BEGIN
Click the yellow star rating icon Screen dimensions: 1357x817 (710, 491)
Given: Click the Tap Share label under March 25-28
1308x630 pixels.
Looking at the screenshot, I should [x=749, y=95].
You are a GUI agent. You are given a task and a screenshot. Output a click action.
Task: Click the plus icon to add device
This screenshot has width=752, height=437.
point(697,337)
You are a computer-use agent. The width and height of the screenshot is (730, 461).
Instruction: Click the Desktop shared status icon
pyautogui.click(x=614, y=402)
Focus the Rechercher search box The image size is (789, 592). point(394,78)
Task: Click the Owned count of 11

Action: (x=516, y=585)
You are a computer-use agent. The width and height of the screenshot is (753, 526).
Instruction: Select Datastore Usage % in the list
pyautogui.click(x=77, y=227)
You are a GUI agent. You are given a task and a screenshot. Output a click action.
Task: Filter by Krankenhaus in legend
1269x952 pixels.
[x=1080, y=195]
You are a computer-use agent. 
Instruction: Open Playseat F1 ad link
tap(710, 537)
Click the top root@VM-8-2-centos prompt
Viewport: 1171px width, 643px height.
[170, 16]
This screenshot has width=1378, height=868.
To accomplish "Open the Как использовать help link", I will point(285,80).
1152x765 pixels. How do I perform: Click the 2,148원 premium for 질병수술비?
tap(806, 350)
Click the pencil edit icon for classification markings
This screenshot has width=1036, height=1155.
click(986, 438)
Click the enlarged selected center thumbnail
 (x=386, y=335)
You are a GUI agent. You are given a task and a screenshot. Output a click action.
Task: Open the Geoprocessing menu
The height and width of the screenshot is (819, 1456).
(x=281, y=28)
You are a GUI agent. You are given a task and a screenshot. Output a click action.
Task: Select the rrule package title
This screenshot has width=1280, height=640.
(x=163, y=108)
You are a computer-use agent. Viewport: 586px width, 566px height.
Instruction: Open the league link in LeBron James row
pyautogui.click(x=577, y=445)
END
Exercise prompt
Return, exactly as written, the "1308x630 pixels." line and each line after it through the end of the listing above.

Solution
1308x630 pixels.
Looking at the screenshot, I should [x=749, y=95].
You are a GUI agent. You are given a task and a screenshot. Output a click action.
Task: Click the plus icon to add device
This screenshot has width=752, height=437.
point(697,337)
You are a computer-use agent. The width and height of the screenshot is (730, 461).
Instruction: Click the Desktop shared status icon
pyautogui.click(x=614, y=402)
Focus the Rechercher search box The image size is (789, 592). point(394,78)
Task: Click the Owned count of 11

Action: (x=516, y=585)
You are a computer-use agent. The width and height of the screenshot is (753, 526).
Instruction: Select Datastore Usage % in the list
pyautogui.click(x=77, y=227)
You are a GUI agent. You are given a task and a screenshot. Output a click action.
Task: Filter by Krankenhaus in legend
1269x952 pixels.
[x=1080, y=195]
You are a computer-use agent. 
Instruction: Open Playseat F1 ad link
tap(710, 537)
Click the top root@VM-8-2-centos prompt
Viewport: 1171px width, 643px height.
[170, 16]
This screenshot has width=1378, height=868.
To accomplish "Open the Как использовать help link", I will point(285,80).
1152x765 pixels. How do I perform: Click the 2,148원 premium for 질병수술비?
tap(806, 350)
Click the pencil edit icon for classification markings
This screenshot has width=1036, height=1155.
click(986, 438)
Click the enlarged selected center thumbnail
 (x=386, y=335)
You are a GUI agent. You are given a task and a screenshot. Output a click action.
Task: Open the Geoprocessing menu
The height and width of the screenshot is (819, 1456).
(x=281, y=28)
You are a GUI agent. You are given a task and a screenshot. Output a click action.
Task: Select the rrule package title
This screenshot has width=1280, height=640.
(x=163, y=108)
You are a computer-use agent. Viewport: 586px width, 566px height.
Instruction: Open the league link in LeBron James row
pyautogui.click(x=577, y=445)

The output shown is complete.